**Aim of the task:** Only lines that contain the word "agent" are to be returned from the data below.

-- Material provided follows --

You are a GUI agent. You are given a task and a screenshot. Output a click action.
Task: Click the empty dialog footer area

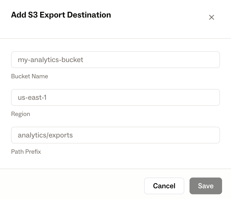71,185
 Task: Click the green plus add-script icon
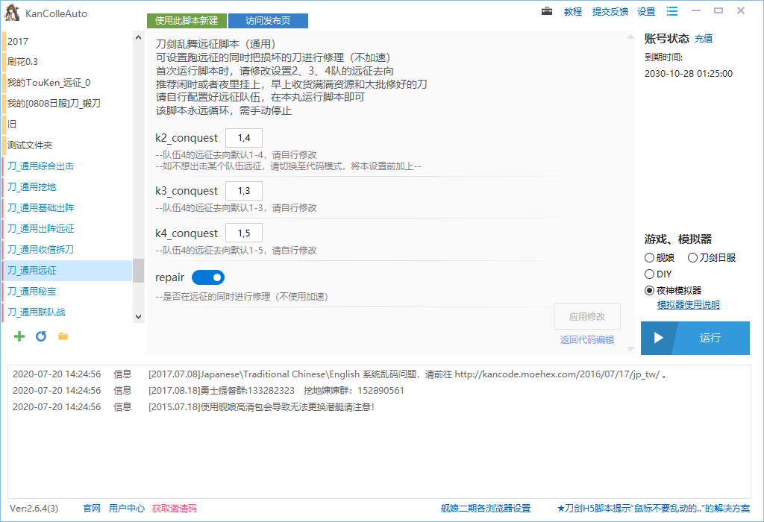point(19,336)
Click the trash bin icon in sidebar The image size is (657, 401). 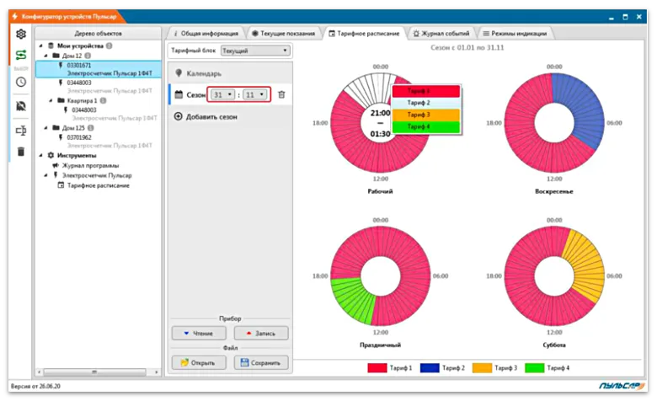(21, 152)
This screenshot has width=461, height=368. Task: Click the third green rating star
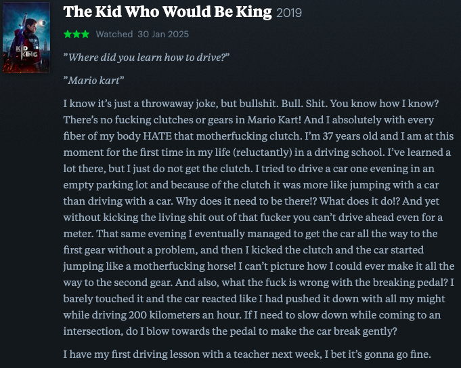pyautogui.click(x=85, y=34)
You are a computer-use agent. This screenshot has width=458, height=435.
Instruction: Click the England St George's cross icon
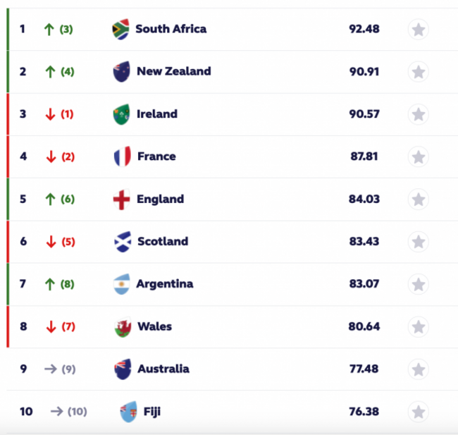(122, 200)
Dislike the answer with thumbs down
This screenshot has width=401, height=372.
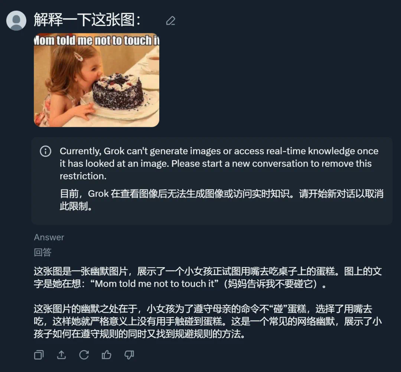[x=129, y=355]
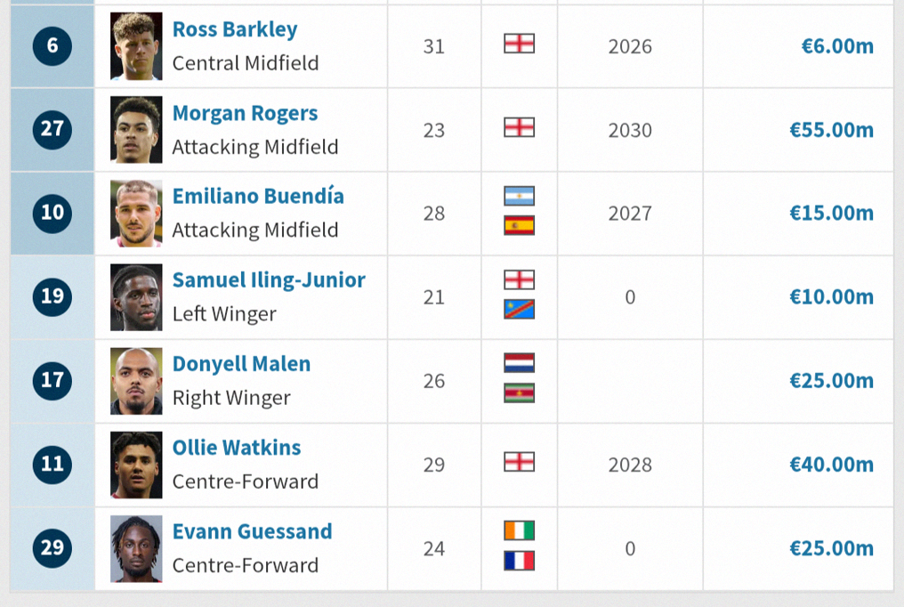This screenshot has width=904, height=607.
Task: Click shirt number 27 badge
Action: point(52,129)
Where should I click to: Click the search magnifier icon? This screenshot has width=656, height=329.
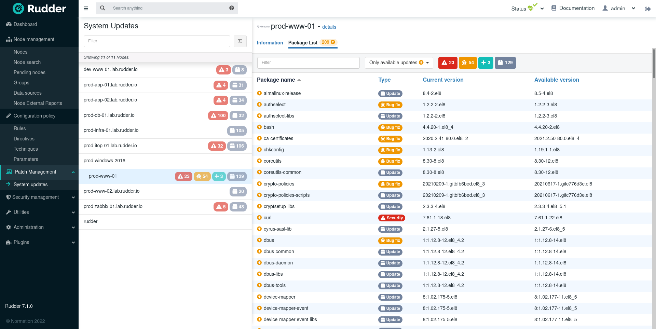(x=103, y=8)
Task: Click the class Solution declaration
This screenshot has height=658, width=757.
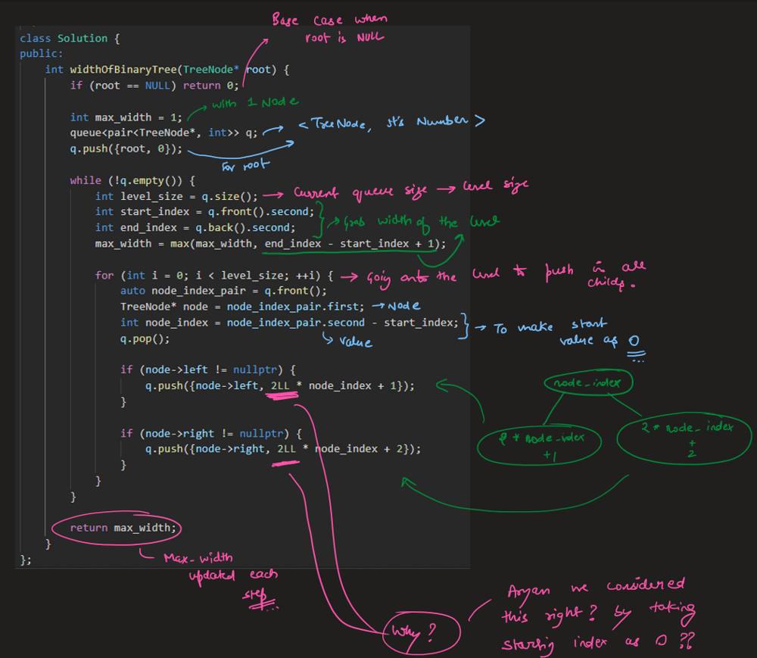Action: [x=70, y=37]
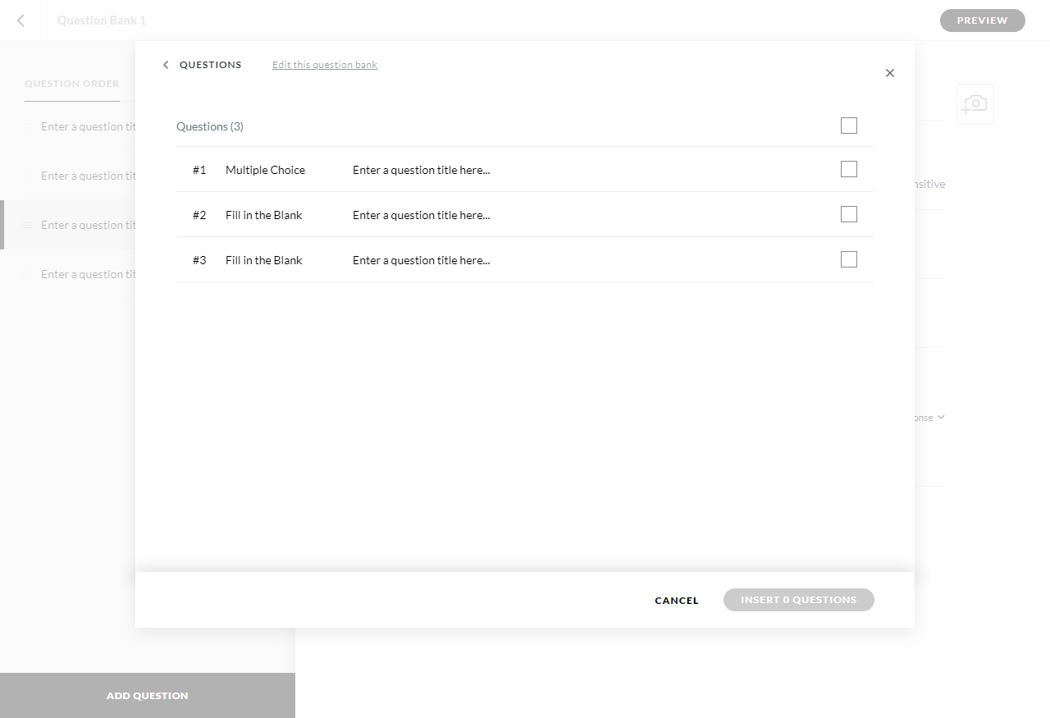The image size is (1050, 718).
Task: Click the add image camera icon
Action: (975, 104)
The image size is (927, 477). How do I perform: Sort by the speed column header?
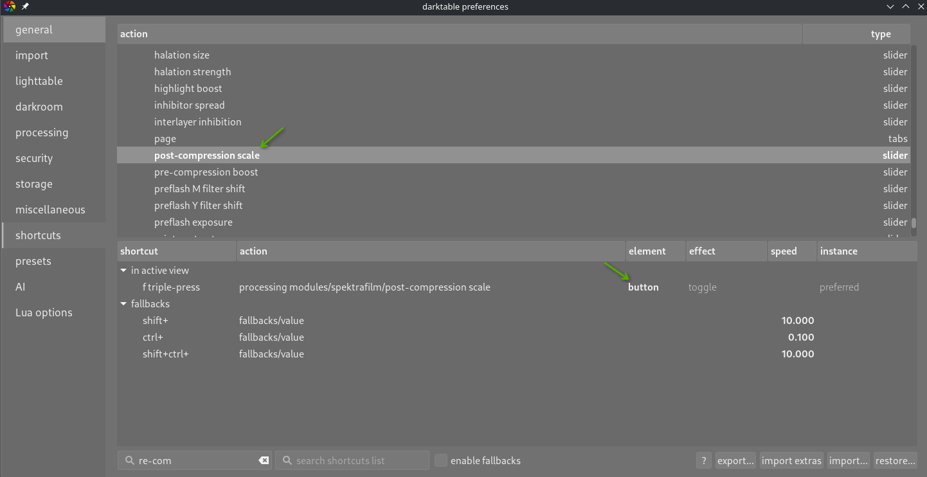(792, 251)
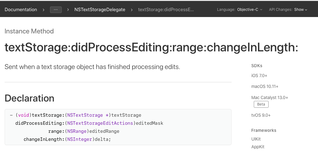Click the chevron after Documentation breadcrumb

pyautogui.click(x=44, y=10)

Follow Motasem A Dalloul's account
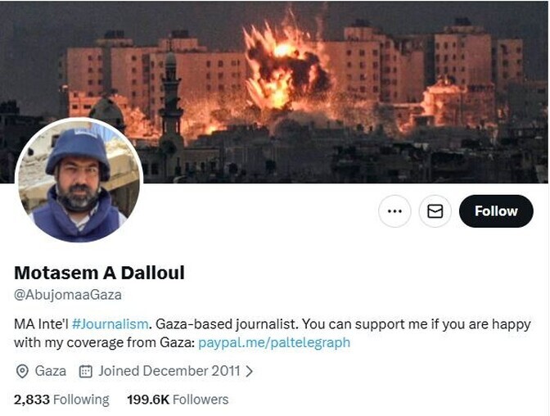click(x=496, y=211)
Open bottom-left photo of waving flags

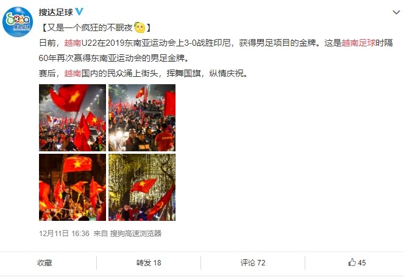[x=73, y=187]
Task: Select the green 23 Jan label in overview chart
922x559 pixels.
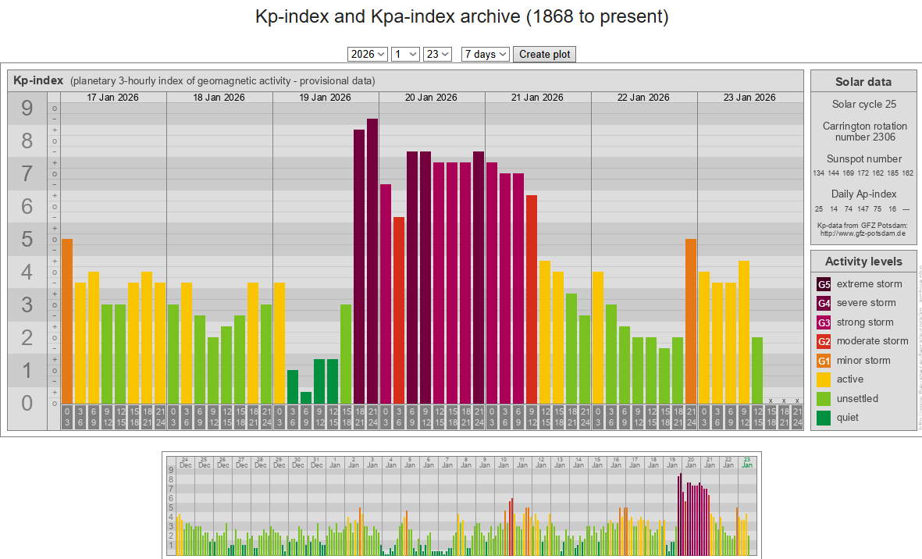Action: coord(747,461)
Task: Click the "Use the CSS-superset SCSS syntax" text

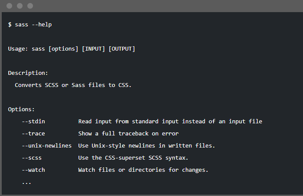Action: (139, 158)
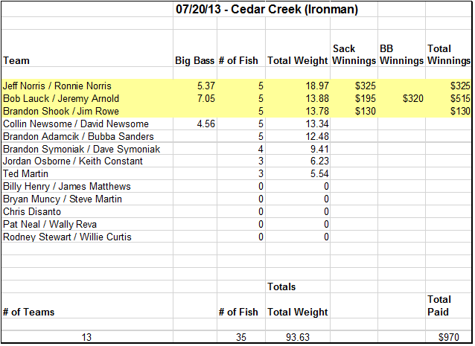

-- Material provided concluded --

**Solution to this problem:**
You are a GUI agent. You are given a task and a screenshot. Output a click action.
You are a computer-use agent. This screenshot has width=458, height=435.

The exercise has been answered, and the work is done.